BMW to be first majority owner of Chinese JV

Bloomberg

BMW AG chairman Klaus Froehlich, left, talks to German Chancellor Angela Merkel, center, and Chinese Premier Li Keqiang, right, at a presentation on autonomous driving at the former Tempelhof airport in Berlin on Tuesday.

Photo: EPA

BMW AG stands to become the first foreign car manufacturer to own a majority in a Chinese joint venture (JV), showing Beijing is following through on a pledge to increasingly open up the economy to global corporations.

BMW plans to unveil the new ownership structure in its joint venture with Brilliance China Automotive Holdings Ltd (華晨中國汽車控股) soon, a person familiar with the plan said.

BMW now holds 50 percent of the venture. CEO Harald Krueger was in Berlin at the start of the week during a summit between Chinese Prime Minister Li Keqiang (李克強) and German Chancellor Angela Merkel.

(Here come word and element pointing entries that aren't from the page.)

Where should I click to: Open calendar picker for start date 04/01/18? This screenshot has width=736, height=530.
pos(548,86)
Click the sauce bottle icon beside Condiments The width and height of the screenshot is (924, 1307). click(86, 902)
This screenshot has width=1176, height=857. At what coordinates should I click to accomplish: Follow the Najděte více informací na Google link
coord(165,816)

Among discussions were opportunities to open up China to more foreign investment. As part of corporate deals signed at the meeting, chemicals company BASF SE agreed to invest as much as US$10 billion in a new factory in China that it would wholly own, also a first for that industry.

BMW declined to comment on the state of its discussions with Brilliance.

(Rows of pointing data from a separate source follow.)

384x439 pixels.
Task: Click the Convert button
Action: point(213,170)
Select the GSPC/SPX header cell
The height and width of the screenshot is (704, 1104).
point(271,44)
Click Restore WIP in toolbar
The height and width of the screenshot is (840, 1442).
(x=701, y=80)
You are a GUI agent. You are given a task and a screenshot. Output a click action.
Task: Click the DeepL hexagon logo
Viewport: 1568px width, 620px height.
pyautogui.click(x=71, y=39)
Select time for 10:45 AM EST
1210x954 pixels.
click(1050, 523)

The German firm is set to boost its stake in the venture to at least 75 percent, Manager Magazin reported earlier.

Brilliance now owns 40.5 percent of the venture.

Owning a larger slice of BMW Brilliance Automotive would come at an opportune time for BMW. The company is heavily reliant on output from its factory in the US, where BMW makes sports utility vehicles (SUV) for the global market.

That strategy risks coming under strain as a trade war between the US and China starts escalating, potentially raising the prices of vehicles exported from the US.

Daimler AG issued a profit warning a few weeks ago, citing the risk of falling demand from Chinese consumers for US-made SUVs.

Companies such as Volkswagen AG, General Motors Co, Ford Motor Co and Toyota Motor Corp also work with local partners in China.

A move by BMW would follow plans outlined by China in April to ease foreign-ownership restrictions in the country, with the possibility that foreign automakers could eventually buy out their local partners.

Global companies have for decades sought better access to the Chinese car market, now the world’s largest.

China in April said it is scrapping the current 50 percent ownership cap for electric-car ventures as soon as this year.

The cap for commercial vehicles is to be eliminated in 2020 and the one for passenger vehicles is to end in 2022.

The Chinese Ministry of Foreign Affairs on Tuesday said in a statement that China and Germany “for the first time reached the agreement on increasing the share of German automobile companies in the jointly invested projects in China.”

BMW this week said it signed an agreement with Brilliance to expand their joint venture BMW Brilliance Automotive. The pact was one of dozens signed by German and Chinese companies during Li’s visit to Germany.

The remaining 9.5 percent of BMW and Brilliance’s venture is held by Shenyang City.